* [Sobre a tarefa] De acordo com o texto sobre Lygia Pape, em qual galeria de Londres foi apresentada a exposição Lygia Pape – Magnetized Space? Responda em uma frase, por favor.

* [Trecho da página]
<<<<

Lygia Pape em Londres – From plane to space: the abstract art of Lygia Pape

Lygia Pape é considerada uma das artistas brasileiras mais importantes do século 20. E uma figura especialmente importante para minha história.
Leia artigo original e completo em Lygia Pape - Magnetized Space (studiointernational.com)

Lygia Pape é considerada uma das artistas brasileiras mais importantes do século 20. E uma figura especialmente importante para minha história. Trabalhei com Lygia em uma exposição do projeto Amigos da Gravura, no Museu da Chácara do Céu, no Rio de Janeiro, no final da década de 1990 e fiquei fascinada com a precisão em tudo que fazia. Quando meu período no cargo de arte-educadora acabou e me despedi do museu, fui presenteada com uma gravura da edição de cem litografias que Lygia fez para a coleção. Um raro item de colecionador que muito tempo mais tarde vendi pela casa de leilão Christie’s em Londres, o que me ajudou a financiar a vida na capital inglesa.

Em 2012, a exposição Lygia Pape – Magnetized Space, apresentou algumas das principais obras da artista em Londres com uma seleção de diversas mídias utilizadas pela artista. A mostra foi um aperitivo se considerada a obra completa de Pape, mas foi uma oportunidade para o público britânico conhecer e reconhecer a grandiosidade da artista brasileira. A crítica que eu escrevi na época você pode ler em inglês no site do Studio International e a versão em português segue abaixo.

A artista Lygia Pape (1927-2004) disse uma vez que seu principal interesse, quando embarcou em uma carreira nas artes no início dos anos 1950, foi criar uma relação entre espaço e estrutura usando o mínimo de elementos visuais possíveis. Um prelúdio de um modo de expressão que seria batizado muitos anos depois como Minimalismo.

A artista foi uma visionária desde o início, devido a uma obra diversa e duradoura que permeou momentos cruciais da arte latino-americana, Lygia Pape foi além da transformação da linguagem das artes visuais e provocou uma mudança radical na experiência artística.

A exposição intitulada Lygia Pape – Magnetized Space, trouxe gravuras, filmes, livros e esculturas de 7 de dezembro de 2011 a 19 de fevereiro de 2012, na Serpentine Gallery em Londres. Era uma mostra que foi previamente exibida no museu Reina Sofia, em Madri, e depois na Pinacoteca de São Paulo, no Brasil, com o nome Lygia Pape – Espaço Imantado.

>>>>

* [Itens de uma fonte de dados]
<<<<

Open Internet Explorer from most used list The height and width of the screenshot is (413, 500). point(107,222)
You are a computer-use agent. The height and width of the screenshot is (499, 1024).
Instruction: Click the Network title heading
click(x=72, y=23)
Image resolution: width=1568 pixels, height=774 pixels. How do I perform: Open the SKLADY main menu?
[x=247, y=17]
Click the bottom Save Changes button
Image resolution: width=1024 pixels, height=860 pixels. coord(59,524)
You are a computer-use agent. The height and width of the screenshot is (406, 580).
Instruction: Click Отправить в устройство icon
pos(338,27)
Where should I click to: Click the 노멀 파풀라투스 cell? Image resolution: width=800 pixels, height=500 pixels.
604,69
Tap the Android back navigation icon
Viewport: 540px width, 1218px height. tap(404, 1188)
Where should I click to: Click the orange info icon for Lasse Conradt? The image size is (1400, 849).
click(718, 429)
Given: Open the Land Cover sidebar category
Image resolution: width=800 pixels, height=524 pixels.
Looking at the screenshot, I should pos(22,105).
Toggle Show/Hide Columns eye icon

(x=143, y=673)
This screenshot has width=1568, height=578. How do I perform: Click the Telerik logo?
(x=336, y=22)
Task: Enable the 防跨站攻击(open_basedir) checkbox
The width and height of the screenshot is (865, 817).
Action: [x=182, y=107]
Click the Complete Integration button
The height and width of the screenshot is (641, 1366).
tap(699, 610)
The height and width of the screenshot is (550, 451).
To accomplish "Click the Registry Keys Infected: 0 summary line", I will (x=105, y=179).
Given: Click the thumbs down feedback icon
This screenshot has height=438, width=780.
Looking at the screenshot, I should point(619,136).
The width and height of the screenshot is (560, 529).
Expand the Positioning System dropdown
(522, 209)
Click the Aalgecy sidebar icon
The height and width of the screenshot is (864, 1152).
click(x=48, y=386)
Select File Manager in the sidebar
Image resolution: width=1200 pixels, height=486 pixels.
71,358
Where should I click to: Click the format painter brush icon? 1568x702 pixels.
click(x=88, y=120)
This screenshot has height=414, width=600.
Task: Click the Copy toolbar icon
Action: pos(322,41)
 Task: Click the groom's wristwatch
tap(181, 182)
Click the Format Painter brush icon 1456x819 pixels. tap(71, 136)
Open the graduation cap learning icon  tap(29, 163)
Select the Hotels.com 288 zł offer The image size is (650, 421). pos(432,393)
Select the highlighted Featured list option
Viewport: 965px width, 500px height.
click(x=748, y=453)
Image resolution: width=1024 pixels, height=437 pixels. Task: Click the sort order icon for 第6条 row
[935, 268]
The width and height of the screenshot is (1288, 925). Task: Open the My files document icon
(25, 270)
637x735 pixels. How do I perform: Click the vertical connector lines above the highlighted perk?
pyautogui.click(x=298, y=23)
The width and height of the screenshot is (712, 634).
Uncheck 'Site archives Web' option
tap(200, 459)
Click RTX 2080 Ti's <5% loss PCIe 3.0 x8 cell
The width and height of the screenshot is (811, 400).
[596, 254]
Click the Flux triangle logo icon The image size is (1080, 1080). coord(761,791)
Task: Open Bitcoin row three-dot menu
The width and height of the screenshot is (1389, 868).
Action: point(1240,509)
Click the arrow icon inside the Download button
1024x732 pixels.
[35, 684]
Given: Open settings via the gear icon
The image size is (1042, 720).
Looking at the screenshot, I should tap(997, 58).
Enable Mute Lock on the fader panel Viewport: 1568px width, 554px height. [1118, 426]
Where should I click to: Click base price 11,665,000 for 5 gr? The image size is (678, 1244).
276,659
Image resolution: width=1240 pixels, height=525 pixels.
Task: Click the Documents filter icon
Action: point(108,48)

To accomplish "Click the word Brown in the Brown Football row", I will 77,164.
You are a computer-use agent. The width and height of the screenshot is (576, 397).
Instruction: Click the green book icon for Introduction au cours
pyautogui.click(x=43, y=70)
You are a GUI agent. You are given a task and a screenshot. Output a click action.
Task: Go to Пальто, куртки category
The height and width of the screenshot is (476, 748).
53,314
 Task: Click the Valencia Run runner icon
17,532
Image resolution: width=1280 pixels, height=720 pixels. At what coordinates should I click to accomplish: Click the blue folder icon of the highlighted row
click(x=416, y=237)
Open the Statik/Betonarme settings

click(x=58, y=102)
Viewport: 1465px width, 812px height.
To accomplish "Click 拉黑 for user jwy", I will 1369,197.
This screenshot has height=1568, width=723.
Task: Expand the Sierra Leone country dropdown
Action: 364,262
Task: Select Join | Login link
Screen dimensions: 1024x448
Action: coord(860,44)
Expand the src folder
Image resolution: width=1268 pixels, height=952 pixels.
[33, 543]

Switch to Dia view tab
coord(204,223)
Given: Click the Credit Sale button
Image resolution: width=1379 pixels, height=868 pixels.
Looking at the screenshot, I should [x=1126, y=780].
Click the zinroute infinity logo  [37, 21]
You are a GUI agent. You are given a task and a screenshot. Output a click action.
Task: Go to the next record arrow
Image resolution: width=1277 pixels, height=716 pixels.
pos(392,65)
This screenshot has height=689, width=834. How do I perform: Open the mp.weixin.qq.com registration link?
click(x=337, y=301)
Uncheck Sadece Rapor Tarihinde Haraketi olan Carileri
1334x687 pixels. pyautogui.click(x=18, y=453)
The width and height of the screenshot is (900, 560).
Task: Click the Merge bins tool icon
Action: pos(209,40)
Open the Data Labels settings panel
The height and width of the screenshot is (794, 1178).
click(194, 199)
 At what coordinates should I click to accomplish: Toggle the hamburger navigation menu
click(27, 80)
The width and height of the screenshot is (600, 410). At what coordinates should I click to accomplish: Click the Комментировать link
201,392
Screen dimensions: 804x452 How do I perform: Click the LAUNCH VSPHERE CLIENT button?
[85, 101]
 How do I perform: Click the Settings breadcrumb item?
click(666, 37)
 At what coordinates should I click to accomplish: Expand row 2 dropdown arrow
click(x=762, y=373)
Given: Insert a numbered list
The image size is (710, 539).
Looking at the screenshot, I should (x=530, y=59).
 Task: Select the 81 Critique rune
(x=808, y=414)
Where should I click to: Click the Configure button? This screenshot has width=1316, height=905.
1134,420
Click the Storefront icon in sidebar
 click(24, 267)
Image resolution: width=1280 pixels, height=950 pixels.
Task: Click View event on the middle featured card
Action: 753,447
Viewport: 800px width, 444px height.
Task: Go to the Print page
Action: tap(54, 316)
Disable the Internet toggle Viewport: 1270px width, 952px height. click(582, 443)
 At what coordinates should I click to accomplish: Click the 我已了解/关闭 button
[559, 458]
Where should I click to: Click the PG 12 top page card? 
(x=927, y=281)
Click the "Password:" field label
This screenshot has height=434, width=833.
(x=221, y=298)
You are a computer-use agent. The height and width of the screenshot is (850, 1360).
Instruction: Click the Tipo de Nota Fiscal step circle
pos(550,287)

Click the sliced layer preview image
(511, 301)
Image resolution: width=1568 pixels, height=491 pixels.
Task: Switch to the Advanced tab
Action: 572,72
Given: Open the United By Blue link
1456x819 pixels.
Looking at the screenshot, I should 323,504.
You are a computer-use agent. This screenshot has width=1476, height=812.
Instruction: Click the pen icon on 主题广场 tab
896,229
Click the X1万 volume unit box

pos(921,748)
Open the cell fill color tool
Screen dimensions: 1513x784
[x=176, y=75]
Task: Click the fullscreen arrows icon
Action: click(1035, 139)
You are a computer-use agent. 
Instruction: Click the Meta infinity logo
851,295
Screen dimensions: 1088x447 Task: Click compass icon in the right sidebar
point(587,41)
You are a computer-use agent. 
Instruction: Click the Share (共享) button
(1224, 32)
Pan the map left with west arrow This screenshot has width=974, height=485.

>>>>

* [Resposta escrita] A exposição foi apresentada na Serpentine Gallery, em Londres.